Eudaly’s draft ordinance was crafted with technical input from Perry Cabot, a program specialist with the Multnomah County Health Department, in consultation with Tony Green, deputy ombudsman with the city auditor’s office. Should it be approved, it would require a series of new steps before any home built before 1960 could be demolished.
Under the proposal:
• Windows, doors and their frames would need to be removed.
• All siding would need to be removed.
• All materials removed would need to be wrapped in plastic sheeting and placed in a covered container until it is taken to a landfill or recycling facility.
According to David Greenhill, owner of Good Wood Deconstruction and Salvage, the proposed requirements could cost developers up to $3,000 in labor costs, plus $500 for disposal.
The Tribune reached out to numerous builders, plus the local and state homebuilders associations. In an email statement, the Home Builders Association of Metropolitan Portland said it looked “forward to being part of the process moving forward to ensure an effective policy for the city” one “that balances the needs of our community.”
In addition to removing and wrapping the building materials the draft ordinance would require that a “fine water or mist shall be applied to the building structure before and during demolition,” and “as debris is loaded into disposal containers.”
Some builders use garden hoses to spray structures during a demolition. But David Jacobs, of the National Center for Healthy Housing said, such a practice likely doesn’t do much to stem the dust. “I doubt it has much efficacy. It’s better than nothing,” he said, but “it’s unlikely to be able to deliver the adequate flowrate” necessary to control the dust.
In the vanguard
Runkel and other proponents are confident an ordinance in some from will pass. Runkel sent the builders a copy Sept. 12 and is hoping revisions can be made in time for a December council vote.
Pushback from builders is likely as they well may point to the increased costs involved. BDS spokesman David Austin said his agency did not have an estimate of what proposed new regulations would cost and is looking to homebuilders to provide that information. Builders are scheduled to meet next week with BDS officials.

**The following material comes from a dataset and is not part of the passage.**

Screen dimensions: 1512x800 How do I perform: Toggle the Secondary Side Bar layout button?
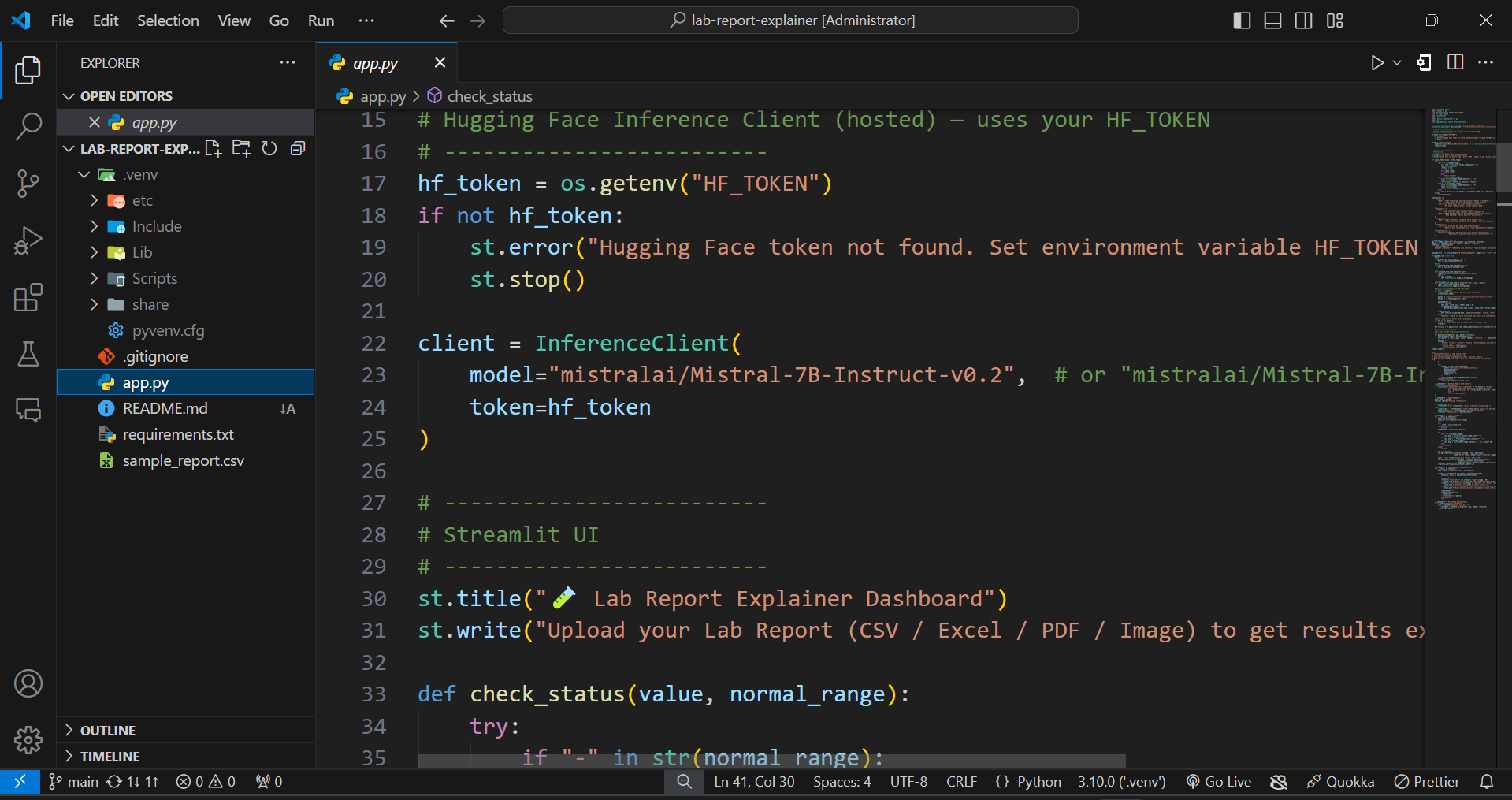[x=1304, y=20]
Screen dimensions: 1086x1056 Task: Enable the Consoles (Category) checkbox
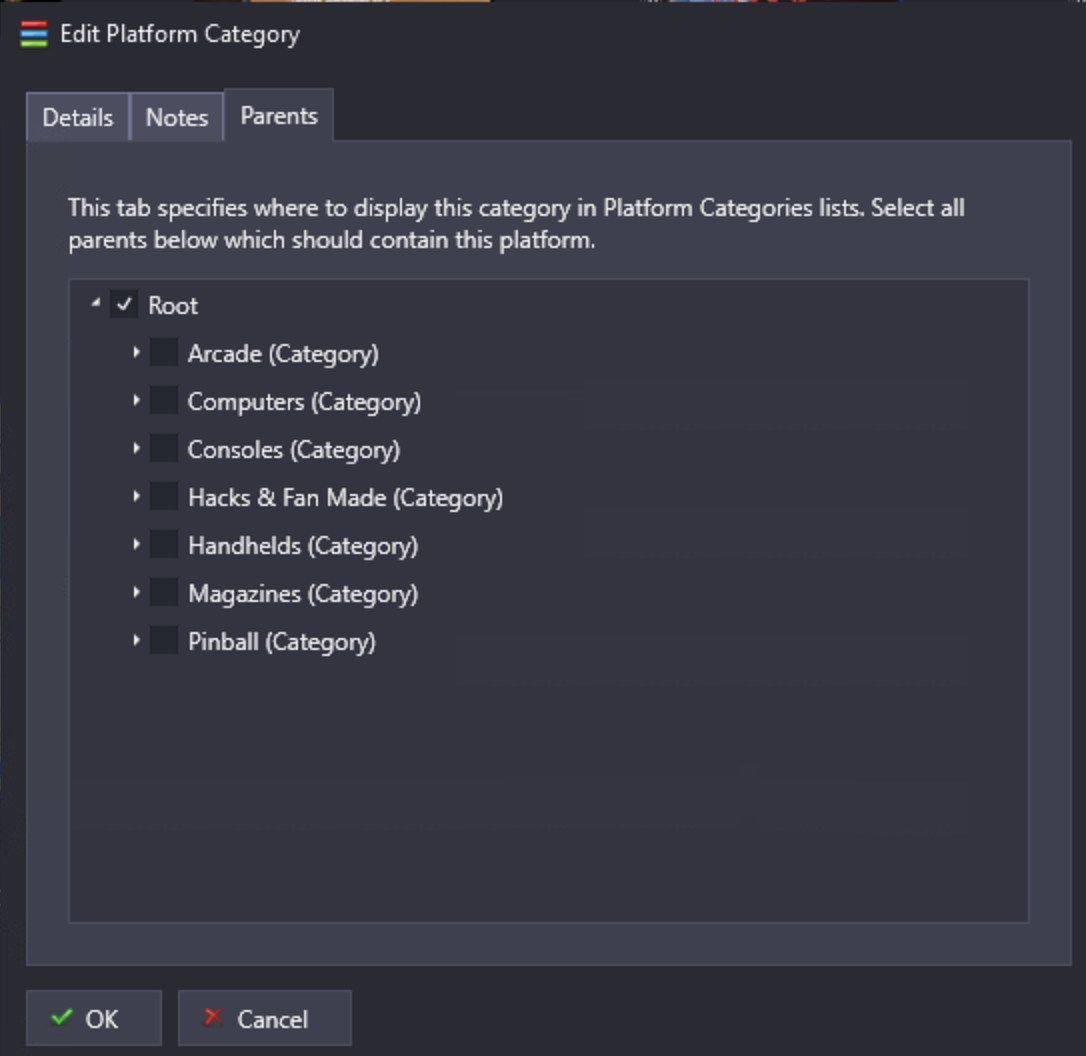click(164, 449)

Nor did Runkel or BDS officials yet have a handle on fines that could be incorporated to enforce the proposed ordinance. Runkel doesn’t think BDS will send city staffers to the field to provide on-site enforcement. Rather, he envisions “citizens with cameras” and the threat of post-demolition fines to keep builders in line with proposed new health-protective measures.
Cabot, the county’s community health expert, said some sort of monitoring of demolitions is key. “Without consistent, reliable oversight, which takes time and money, no program will be able to offer effective protections as intended by the rules,” he said.
The BDS permit process requires that developers simply sign a certificate attesting that they will conduct lead-paint abatement. “Our staff have neither the authority nor the knowledge to determine if any violations have occurred,” City Commissioners Dan Saltzman and then-BDS Director Paul L. Scarlett wrote in a Dec. 9 letter to this reporter.
Their letter added that though the certification signed “under penalty of perjury” by developers promises remediation of lead-based paint, “it is not a legally binding document.”
Eudaly took over the bureau from Saltzman in January, ousted Scarlett in April, and has made tougher regulations a priority.
Cabot is hopeful, if there is way to enforce any new rules. “With an integrated and functioning compliance mechanism, this would place Portland in the vanguard nationally,” he said.